▶ [TEXT EXCERPT]:
· · · · · · ·
At its simplest, a natural bar of soap contains just three ingredients: lye + distilled water + oil/fat.
Melt and pour soap making supplies for beginners
If you’re planning on getting your “feet wet” so to speak, the melt and pour method is a great place to start.
You don’t need to worry about handling lye as this has already been done for you. This is a great method of soap making as it’s also safe for children to help with.
There are plenty of melt and pour kits you can buy that come with everything you need to get started. Or, you may prefer to buy your own items individually.
Here’s a basic melt and pour supplies list:
Easy melt and pour soap recipes
Here’s a few recipes to get you started on making your own natural soap using the melt and pour method.
Rosemary Lavender with Goat’s Milk Soap
Nourishing goat’s milk serves as the soap base along with dried rosemary and lavender for a soothing touch (via Growing Up Gabel).
Oatmeal Cinnamon Melt and Pour Soap Recipe
This oatmeal and cinnamon soap sounds almost good enough to eat (via Your Beauty Blog).
DIY Coffee Soap Recipe: Easy Melt and Pour Coffee Soap
Not only is the aroma of coffee invigorating, coffee grounds also serve as a natural exfoliant (via Beauty Crafter).
If you’re planning on making any soaps using either hot process or cold process methods, you’ll need to invest in some basic safety equipment to protect yourself from lye.
Lye is a caustic alkali compound that can cause damage to eyes, skin, and the respiratory system if inhaled. Ensure you work in a well-ventilated room away from small children and pets.
· · · · · · ·
▶ [REQUIREMENT A]: In the soap-making text, what three ingredients make up a natural bar of soap at its simplest?
▶ [REQUIREMENT B]: Pick up the soap-making text after its last sentence and carry it forward.

▶ [GIVEN INFORMATION]:
· · · · · · ·
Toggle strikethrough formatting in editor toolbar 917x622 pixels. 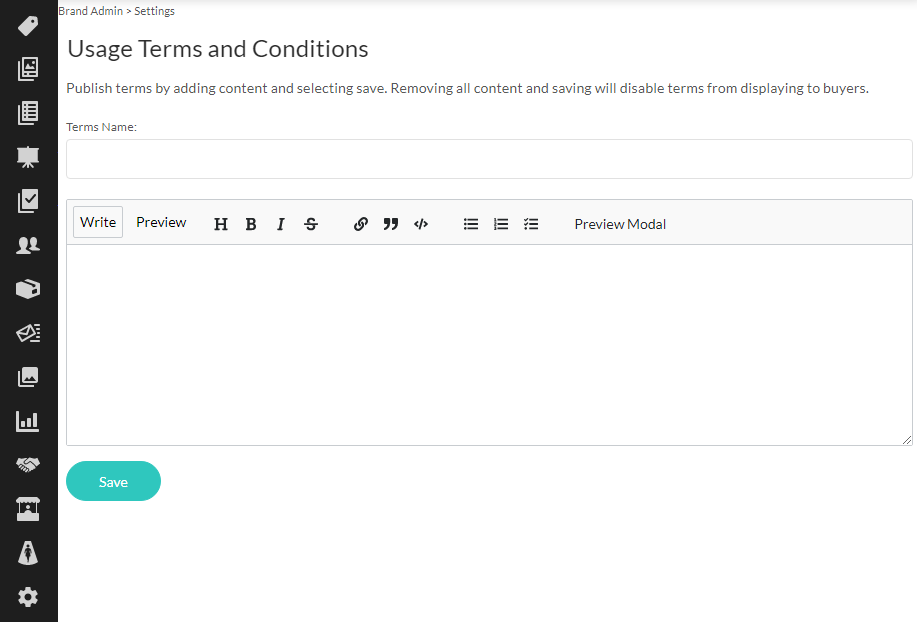tap(311, 224)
· · · · · · ·
▶ [RESPONSE A]: Lye, distilled water, and oil or fat.

▶ [RESPONSE B]:
Please read up on lye safety BEFORE diving into soap making. If you’re wondering if lye is safe to use in soap and cosmetics, check out our post here.
Safety equipment supplies list:
Cold process and hot process soap making supplies
For hot process soap making supplies, it’s essentially the same as cold process, except you would also need a slower cooker/crockpot.
Tip: Avoid using glass mixing bowls or measuring cups for your lye solution. Over time, lye corrodes and etches glass—you don’t want a dangerous lye spill from a broken glass container!
Wondering where to buy lye and other soapmaking supplies? We’ve compiled a list of online and local stores. Check out our post here.
How to store soap making supplies
As a general safety rule, it’s best to use your soap making supplies just for making soap. This includes any pots, blenders, spoons, whisks, bowls, etc.
Personally, I don’t even like the idea of lye touching the same utensils as something I would put in my mouth!
As for storing your soap ingredients, lye needs proper storage:
- Store lye in an airtight container.
- Store lye in a clearly labelled container (this is usually the original container typically made of HDPE plastic).
- Keep in a dry, dark, cool place out of reach of children and pets.
As for your other soap making supplies, try to:
- Keep an inventory of ingredients you currently have.
- Group similar items together (for example essential oils, or natural colorants) to stay organized.
- Label everything!
Other soapmaking FAQs
Is fragrance oil the same as essential oil?
No, they are different. Essential oils are extracted from natural flowers and botanicals. Fragrance oils are typically man-made, or synthetic. You won’t derive the same benefits from fragrance oils as you would with essential oils.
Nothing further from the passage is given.